ACTIVITY
Make an exact copy of the lines from the one containing "The image size" through the end of the material, including both ends but no pictures.

EXERCISE INPUT

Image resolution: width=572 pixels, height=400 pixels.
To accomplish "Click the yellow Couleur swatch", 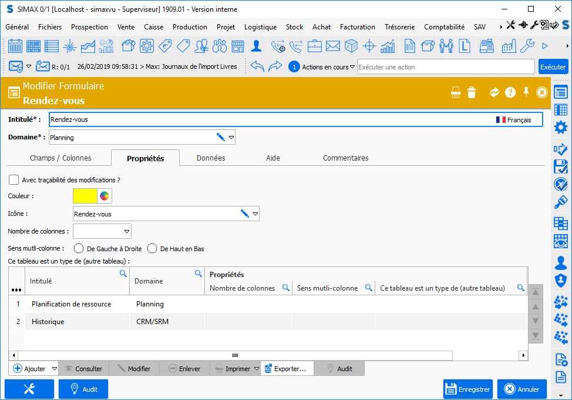I will pos(85,196).
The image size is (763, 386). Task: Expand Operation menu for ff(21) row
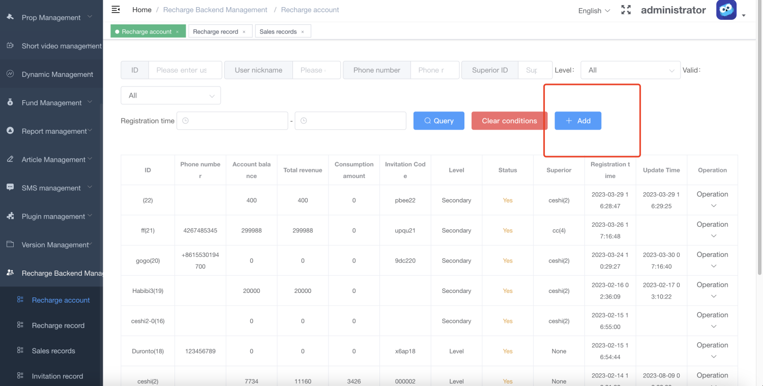pos(712,230)
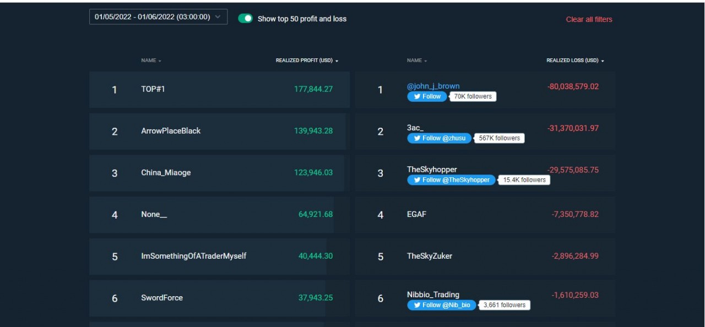The width and height of the screenshot is (705, 327).
Task: Select ArrowPlaceBlack in profit leaderboard
Action: pyautogui.click(x=171, y=131)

OUTPUT FOR THIS EXERCISE
The image size is (763, 386). Task: Expand Operation menu for ff(21) row
pos(712,230)
The width and height of the screenshot is (705, 327).
Task: Select ArrowPlaceBlack in profit leaderboard
Action: pyautogui.click(x=171, y=131)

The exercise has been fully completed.